First 10 Minutes: Alert Not Firing¶

Quick Context¶

Use this checklist when a metric or log condition appears real but Azure Monitor did not create the expected alert, or created it without delivering a notification. In the first 10 minutes, determine whether the miss is in signal evaluation, rule configuration, suppression, or action group delivery.

flowchart TD
    A[Expected alert missing] --> B{Did the signal truly meet rule logic?}
    B -->|No| C[Fix threshold, aggregation, query, or dimensions]
    B -->|Yes| D{Was the rule enabled and scoped correctly?}
    D -->|No| E[Fix rule state or scope]
    D -->|Yes| F{Did the alert activate but notification fail?}
    F -->|Yes| G[Check action group delivery]
    F -->|No| H[Check ingestion delay or suppression]

Step 1: Identify alert type first¶

Metric alert: validate metric aggregation, dimensions, frequency, and window.
Scheduled query alert: validate the exact KQL, time window, and ingestion delay.

[Data extracted from a collection]
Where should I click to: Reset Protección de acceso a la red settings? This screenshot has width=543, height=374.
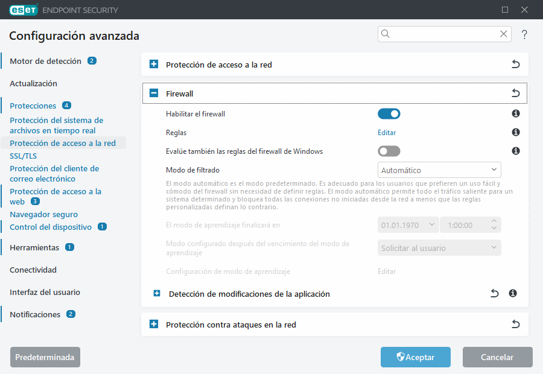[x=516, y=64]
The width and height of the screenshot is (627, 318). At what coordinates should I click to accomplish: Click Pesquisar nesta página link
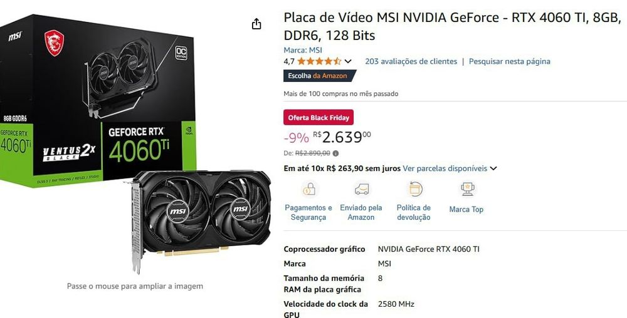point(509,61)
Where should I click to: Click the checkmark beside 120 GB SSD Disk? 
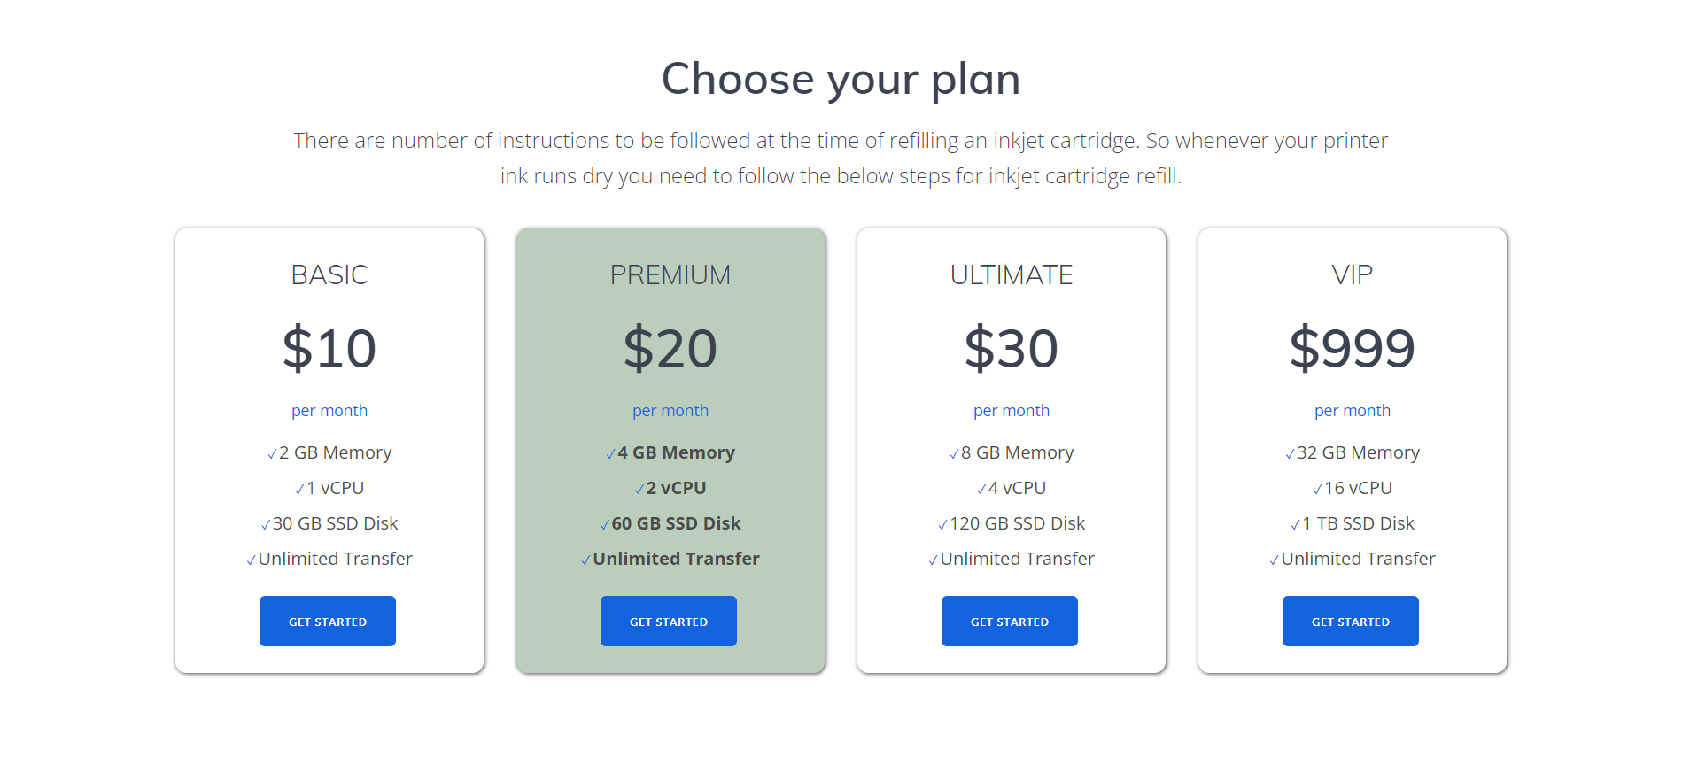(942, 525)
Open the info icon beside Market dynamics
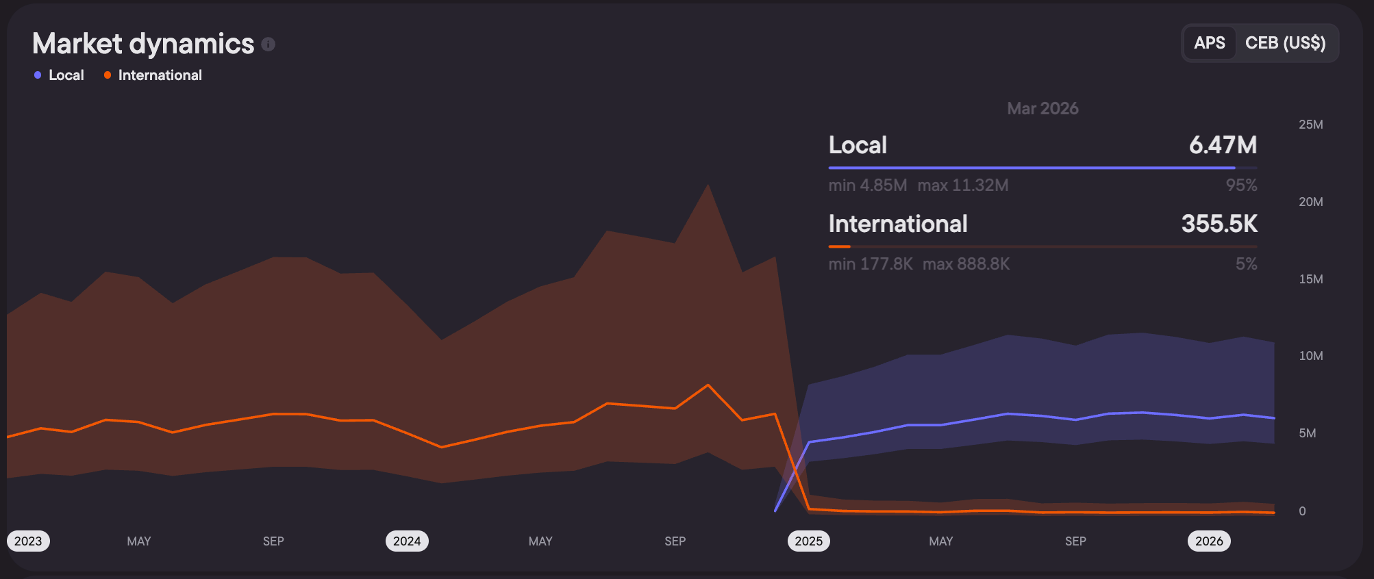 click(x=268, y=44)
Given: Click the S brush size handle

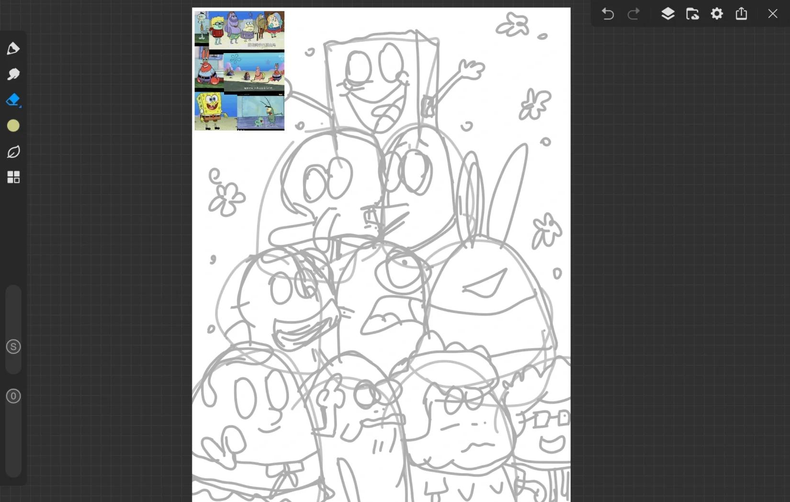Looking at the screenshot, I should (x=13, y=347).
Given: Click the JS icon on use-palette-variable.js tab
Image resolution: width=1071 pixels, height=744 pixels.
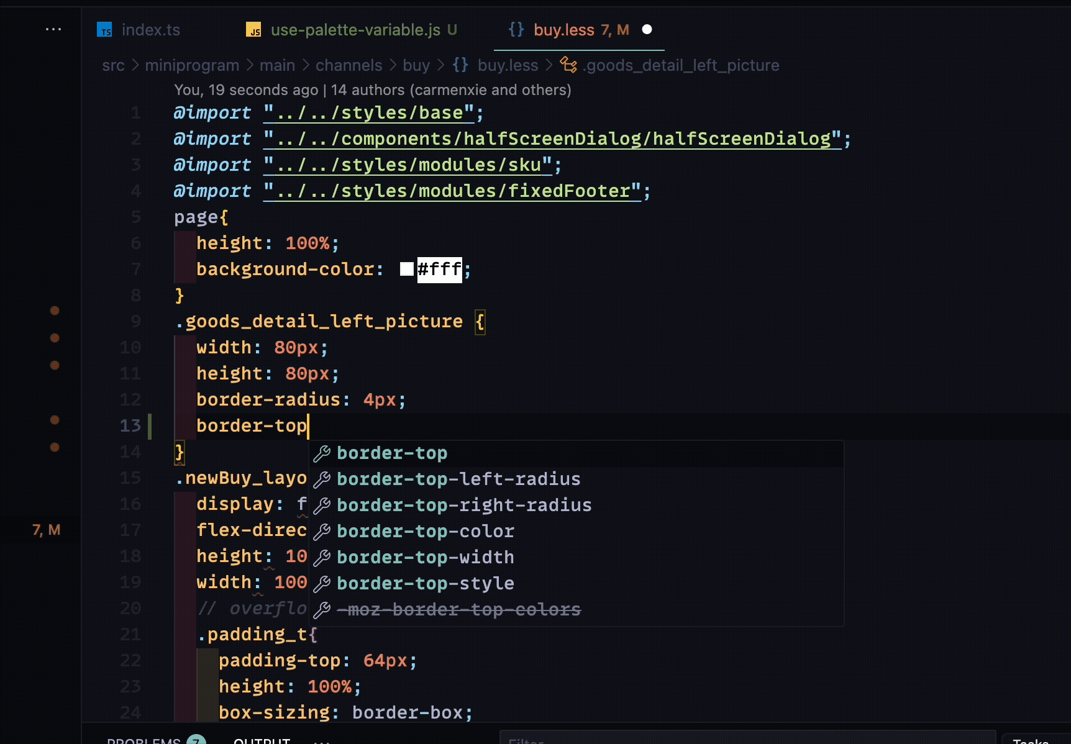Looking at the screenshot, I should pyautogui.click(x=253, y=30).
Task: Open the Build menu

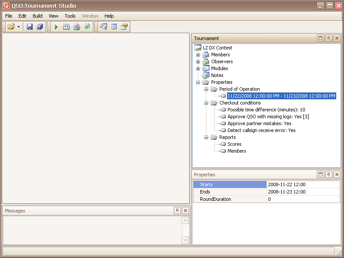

» **GOALS**
1. Give back the part of the alert-troubleshooting checklist that opens with the words containing "flowchart TD" and closes with "frequency, and window.", substituting "trigger value" for "threshold".
2. Please reproduce all the rows of extracted data line for line, leaving out the pictures.

» **FINAL ANSWERS**
1.
flowchart TD
    A[Expected alert missing] --> B{Did the signal truly meet rule logic?}
    B -->|No| C[Fix trigger value, aggregation, query, or dimensions]
    B -->|Yes| D{Was the rule enabled and scoped correctly?}
    D -->|No| E[Fix rule state or scope]
    D -->|Yes| F{Did the alert activate but notification fail?}
    F -->|Yes| G[Check action group delivery]
    F -->|No| H[Check ingestion delay or suppression]

Step 1: Identify alert type first¶

Metric alert: validate metric aggregation, dimensions, frequency, and window.

2.
Where should I click to: Reset Protección de acceso a la red settings? This screenshot has width=543, height=374.
[x=516, y=64]
The width and height of the screenshot is (627, 318). At what coordinates should I click to accomplish: Click Pesquisar nesta página link
point(509,61)
Where should I click to: Click the checkmark beside 120 GB SSD Disk? 
(942, 525)
Open the info icon beside Market dynamics
 click(x=268, y=44)
Given: Click the S brush size handle

Looking at the screenshot, I should (x=13, y=347).
Given: Click the JS icon on use-palette-variable.js tab
Image resolution: width=1071 pixels, height=744 pixels.
Looking at the screenshot, I should pyautogui.click(x=253, y=30).
Task: Open the Build menu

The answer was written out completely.